Flaubert, Rimbaud, Verlaine, Kipling, Hemingway, Radiguet : cinq romans pour se plonger avec délice dans la vie d'écrivains célèbres
Une belle brassée de romans de cette rentrée d'hiver 2020, qui se penchent sur les écrivains célèbres dans des biographies romancées.
La rentrée d'hiver a été marquée, pour ne pas dire écrasée, par la publication du roman de Vanessa Springora, Le Consentement (Flammarion), qui fait le récit de sa relation destructrice avec un écrivain, Gabriel Matzneff. "Les écrivains sont des gens qui ne gagnent pas toujours à être connus. On aurait tort de croire qu'ils sont comme tout le monde. Ils sont pires. Ce sont des vampires", écrit l'éditrice dans son livre. Hemingway, Flaubert, Rimbaud et Verlaine, Radiguet ou encore Kipling… D'autres romanciers, moins polémiques mais non moins fameux, sont au cœur de plusieurs romans de cette rentrée d'hiver.
"Le secret Hemingway", de Brigitte Kernel
(Flammarion – 336 pages – 19 €)
C'est à travers l'histoire de Gregory Hemingway, fils cadet d'Ernest Hemingway, que l'on approche le grand écrivain américain. Une histoire peu connue, racontée par Brigitte Kernel, qui a fait de la vie des écrivains une spécialité. Elle avait déjà donné une biographie décalée d'Agatha Christie à travers un épisode mystérieux de sa vie dans Agatha Christie, le chapitre disparu (Flammarion 2016), un autre sur Françoise Sagan à Key West en compagnie de Carson McCullers et Tenessee Williams dans Jours brûlants à Key West (Flammarion, 2018). La romancière s'attache ici à Gregory Hemingway, alias "Gloria", personnage bouleversant, qui s'est toujours sentie fille dans un corps de garçon. L'ambiguïté des parents, qui habillent leur fils comme une fille (attendue après un premier fils) jusqu'à ses sept ans, et leur acharnement, ensuite, à vouloir en "faire un homme".
==========
CONSIGNE
Extrayez à l'identique, de l'article sur les romans consacrés à des écrivains célèbres, le passage qui s'ouvre sur les mots contenant "La rentrée d'hiver" et se clôt sur "pages – 19 €)".

DONNÉES FOURNIES
==========
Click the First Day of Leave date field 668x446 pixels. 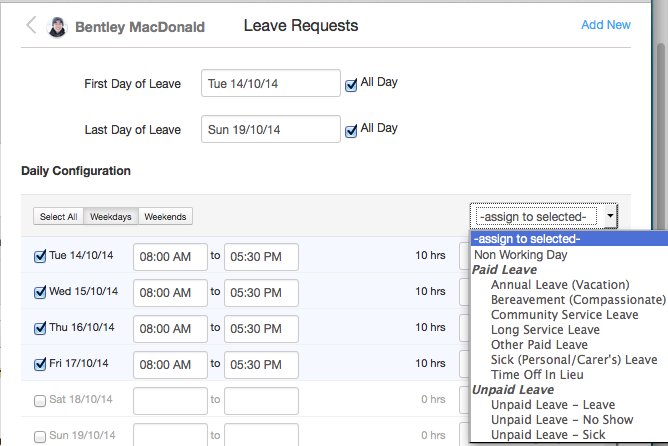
==========
RÉSULTAT OBTENU
La rentrée d'hiver a été marquée, pour ne pas dire écrasée, par la publication du roman de Vanessa Springora, Le Consentement (Flammarion), qui fait le récit de sa relation destructrice avec un écrivain, Gabriel Matzneff. "Les écrivains sont des gens qui ne gagnent pas toujours à être connus. On aurait tort de croire qu'ils sont comme tout le monde. Ils sont pires. Ce sont des vampires", écrit l'éditrice dans son livre. Hemingway, Flaubert, Rimbaud et Verlaine, Radiguet ou encore Kipling… D'autres romanciers, moins polémiques mais non moins fameux, sont au cœur de plusieurs romans de cette rentrée d'hiver.
"Le secret Hemingway", de Brigitte Kernel
(Flammarion – 336 pages – 19 €)